Gustaf Sobin (November 15, 1935 – July 7, 2005) was a U.S.-born poet and author who spent most of his adult life in France. Originally from Boston, Sobin attended the Choate School, Brown University, and moved to Paris in 1962. Eventually he settled in the village of Goult, Provence, where he remained for over forty years, publishing more than a dozen books of poetry, four novels, a children's story, and two compilations of essays.

Sobin maintained his expatriate status until his death in July, 2005 of pancreatic cancer at the age of 69.

Life and work
After studies with René Char, Gustaf Sobin developed a poetic style that relies heavily on assonance and consonance, as well as other methods of the sonic organization of speech. He published many books across different genres: fiction, essays, and translations (including a translation of Henri Michaux's Ideograms in China, a prose poem about Chinese orthography). More recent translations include The Brittle Age and Returning Upland, two volumes from Char's work of the mid to late 1960s that Sobin chose to translate in full, published posthumously in 2009, side by side with Char's French text.

Among his many books are Breath's Burials (poetry, New Directions, 1995), Luminous Debris (1999) and Ladder of Shadows (2008) (essays, University of California Press), and Collected Poetry (2010). Among his works of fiction are the novels The Fly Truffler (about the art of truffle-hunting in Southern France), and In Pursuit of a Vanishing Star, which is a chronicle of a brief period of Greta Garbo's early acting career.

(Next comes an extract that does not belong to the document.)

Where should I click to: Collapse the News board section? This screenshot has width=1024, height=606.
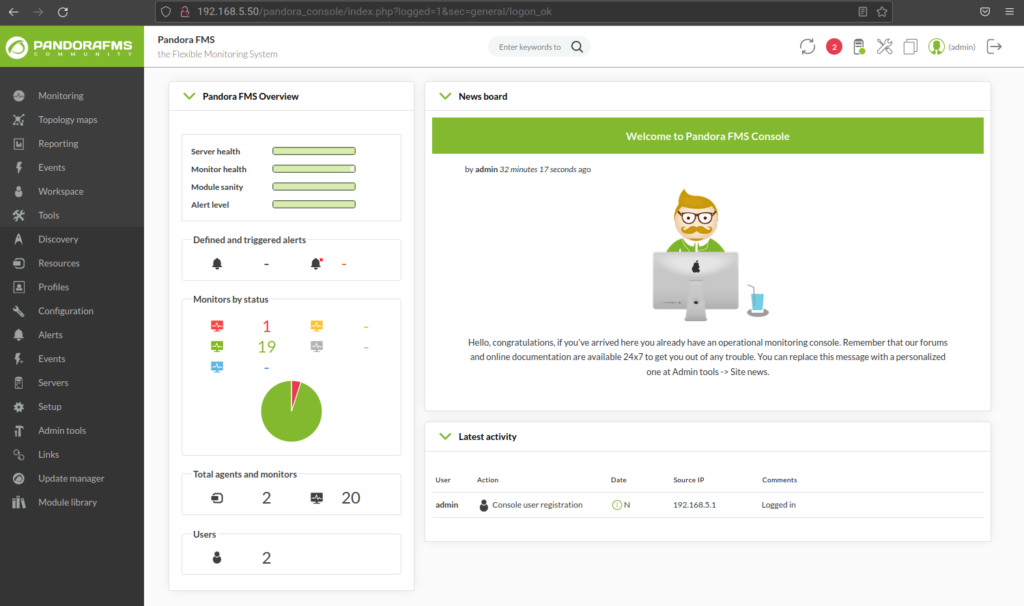pyautogui.click(x=445, y=96)
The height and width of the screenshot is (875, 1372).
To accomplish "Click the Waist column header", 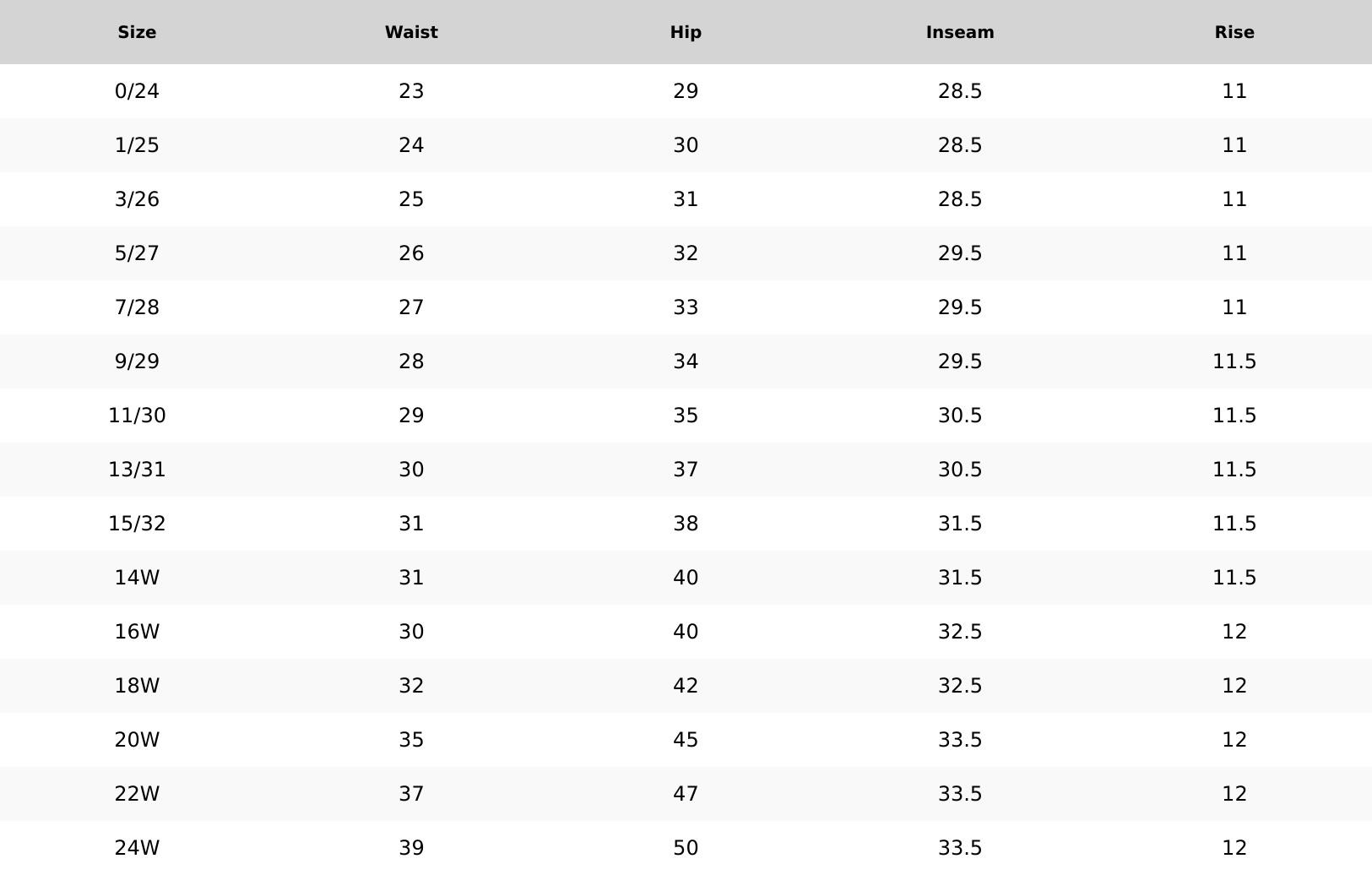I will tap(411, 32).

Gustaf Sobin was survived by his wife, Susannah Bott, his daughter Esther, his son Gabriel, an older brother Harris (now deceased), of Phoenix, Arizona, and his devoted cousin, Mikki Ansin of Cambridge, Massachusetts. Sobin's brother Harris, an architect and architectural historian, designed the rehabilitation of Gustaf Sobin's residence and two additions for a historic stone cocoonery in Provence, France.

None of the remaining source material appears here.